Toute autre issue paraissait hautement improbable aux yeux des experts de la région. "Ces frappes iraniennes ont constitué une forme de rupture stratégique", explique auprès d'Europe 1 David Rigoulet-Roze, chercheur associé à l'Iris et spécialiste du Moyen-Orient. Jamais, auparavant, Téhéran n'avait frappé lui-même, et directement, l'État d'Israël, préférant mobiliser ses soutiens dans la région, au premier rang desquels le Hezbollah libanais. "Israël ne peut accepter le fait que sa dissuasion soit écornée, affaiblie. Or, cette frappe a montré que son pire ennemi pouvait le viser directement", ajoute le chercheur.

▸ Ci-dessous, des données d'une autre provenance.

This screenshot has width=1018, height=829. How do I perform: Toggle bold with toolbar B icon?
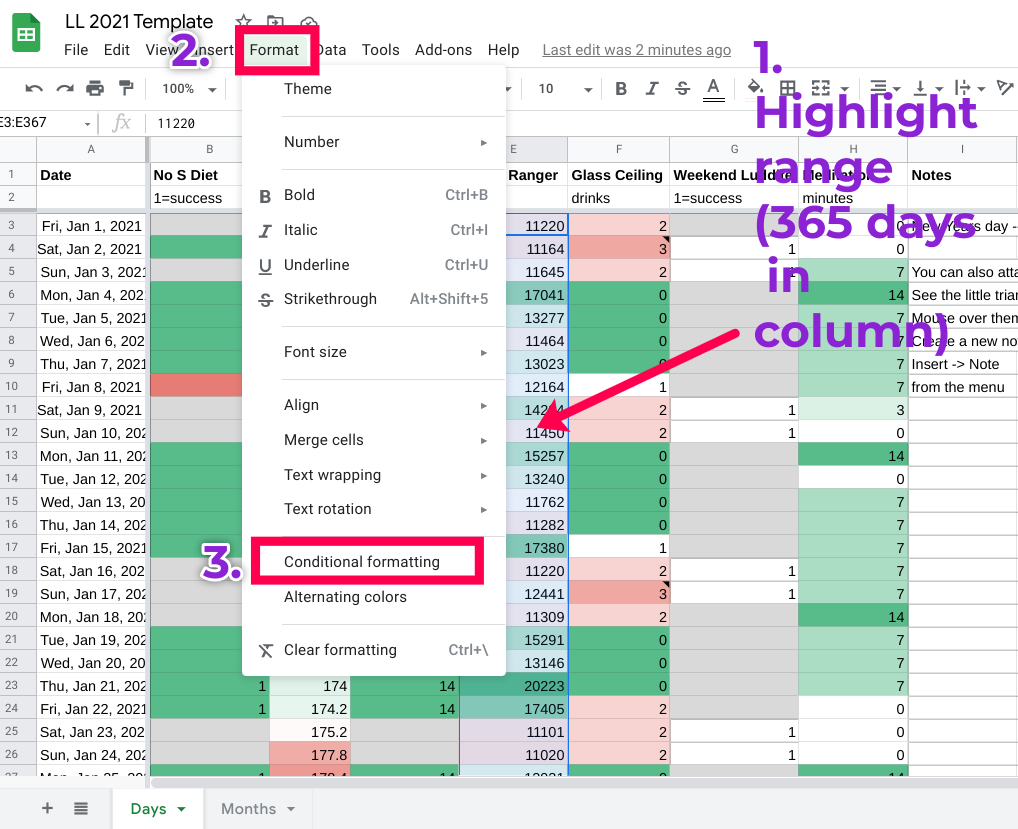pos(621,88)
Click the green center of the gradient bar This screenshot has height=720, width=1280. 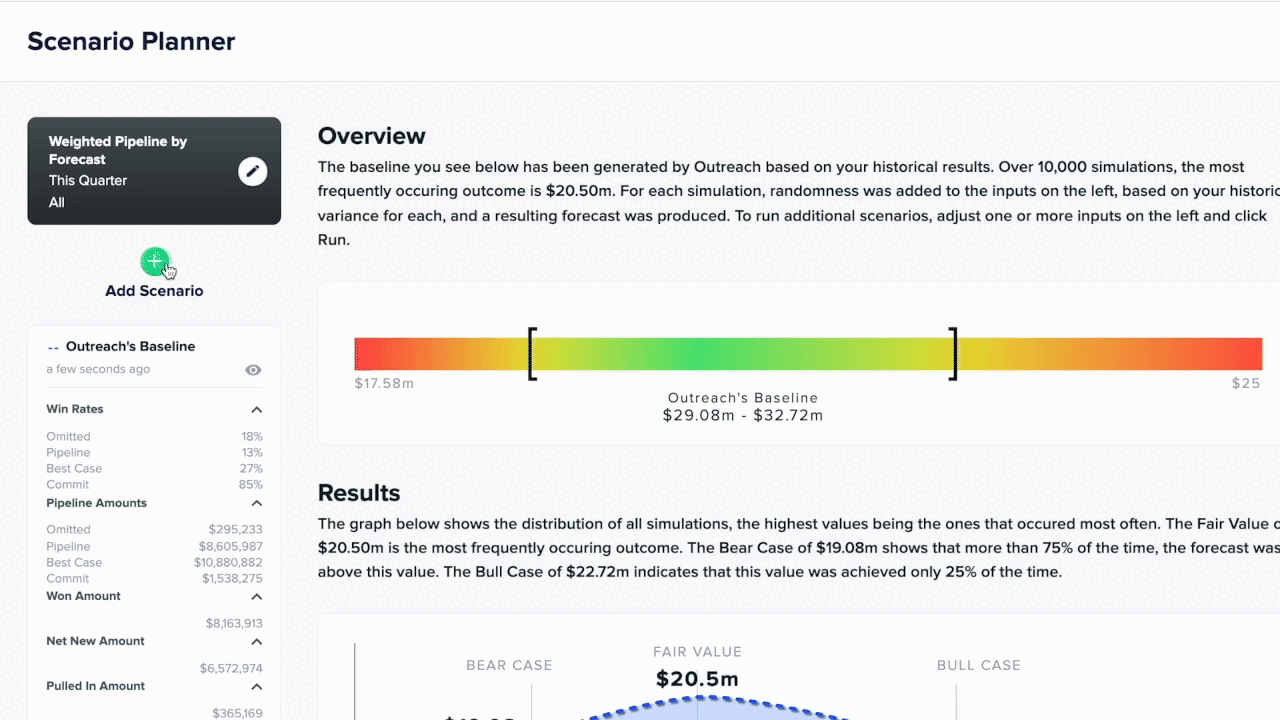pos(742,354)
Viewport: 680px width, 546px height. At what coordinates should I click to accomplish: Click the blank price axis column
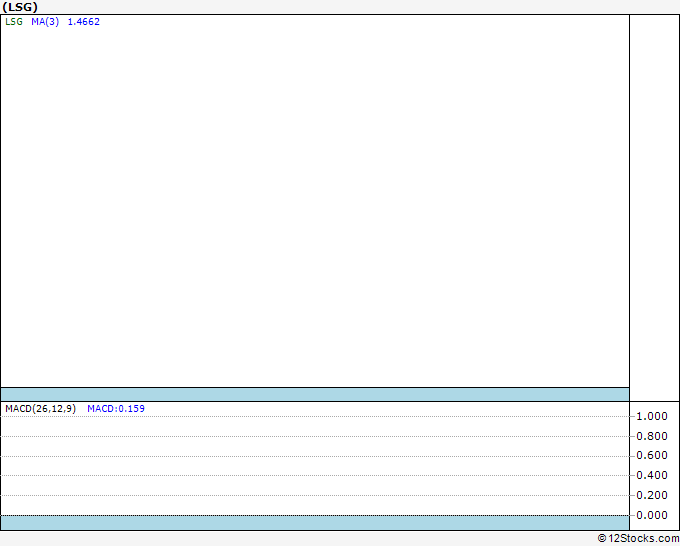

"Rétablir l'aspect dissuasif" d'Israël
Par ailleurs, selon le général Dominique Trinquand, ancien chef de la mission militaire française auprès de l'ONU, il en va également de la crédibilité de Benjamin Netanyahu "vis-à-vis de certains de ses alliés au gouvernement, très radicaux, qui militent carrément pour une attaque massive sur l'Iran". Sans compter le choc qu'a représenté l'attaque terroriste du Hamas le 7 octobre dernier, non seulement pour la population, mais aussi pour l'exécutif israélien. "Pour Israël, il faut absolument rétablir l'aspect dissuasif qui a été détruit le 7 octobre", complète Dominique Trinquand.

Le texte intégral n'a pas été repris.